泌尿器科・眼科・皮膚科混合病棟(3北病棟)
田村 頼子

 夜勤で術後室担当だったA氏の関わりを振り返りたいと思います。A氏 50代は尿管結石で初回手術当日でした。耳鼻科、泌尿器科含め、前日入院し翌日に手術の流れです。申し送りで、A氏は17時の酸素中止であったが、ナースコール対応で時間に行けず17時15分頃にナースコールあり入室。「いつまで(酸素)やっているんだ。もう止めていいんじゃないの?」と表情険しく口調も粗く話される。こちらの状況はともあれ時間通りに訪室できなかったため「他の患者さんの対応で遅くなり申し訳ありませんでした。本日の担当は田村です。宜しくお願いします。早速酸素はずして、全身状態チェックしますね」検温中、付き添っている妻より「文句ばかりですみません」と言われたが、A氏の丸顔で人懐っこい印象を受けたのでとっさに「手術のあとは痛みや制限が多いのでイライラする方は多いですよ。私は何十年患者さんを見ているので、Aさんは今言った後ちょっと言い過ぎたな・・と思っているはずです。優しい顔しているから私には分かります」と言いました。A氏は「そんな風に思ってないよ」といいつつも、表情とその場の雰囲気が和らぎました。その後、18時~飲水可能にて時間になったら訪室すると説明。タイマーをかけ、冷水(氷片入り)持参し時間通り訪室すると、驚きの表情をしていました。どこかのセリフではないですが、「私2回目は失敗しないので」と言った後、飲水の介助をしました。「冷たいと飲みやすい。ありがとうよ」
 術後だけではないのですが、【ナースコールを押さなくてもいい】関わりを目指しています。その為には、次に何が必要か、どうして欲しいか等考えて、事前準備をしています。術後は科によって違いますが、泌尿器科は安静であっても翌日朝食は端座位で摂取・内服開始となり、結石などは翌日となります。例えば朝食セッティングにしても、端座位になってもいいようにバルン配置、点滴棒準備、バイタルにより抗生剤や点滴の調整(翌日午前退院などにて、早めに抹消抜去のため)、座位時に気分不快の有無、時にベッドアップ、自室にある内服や口腔ケアセットなど準備すると、1人でも意外と時間がかかります。術後は特に臥床時間が長いため、「起きたい、座りたい、腰が痛い」と良くきかれます。

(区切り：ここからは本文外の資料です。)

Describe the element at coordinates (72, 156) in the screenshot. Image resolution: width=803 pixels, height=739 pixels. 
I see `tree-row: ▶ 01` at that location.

 A氏は腰痛があり、痛みに対し弱い印象を受けました。不安があれば痛みにもつながるため、状況を見ながら明日のスケジュールや楽な体位交換方法など説明しました。また、少しでも苦痛がないように配慮し翌日は退院されました。その後、奥様より感謝カードを頂き、また翌週も結石OPEにて入院時会うと、「よう!また手術だよ。よろしくな」と声をかけられました。これからも、自分の看護にプラスになる事は取り入れていくために、この一場面が励みになりました。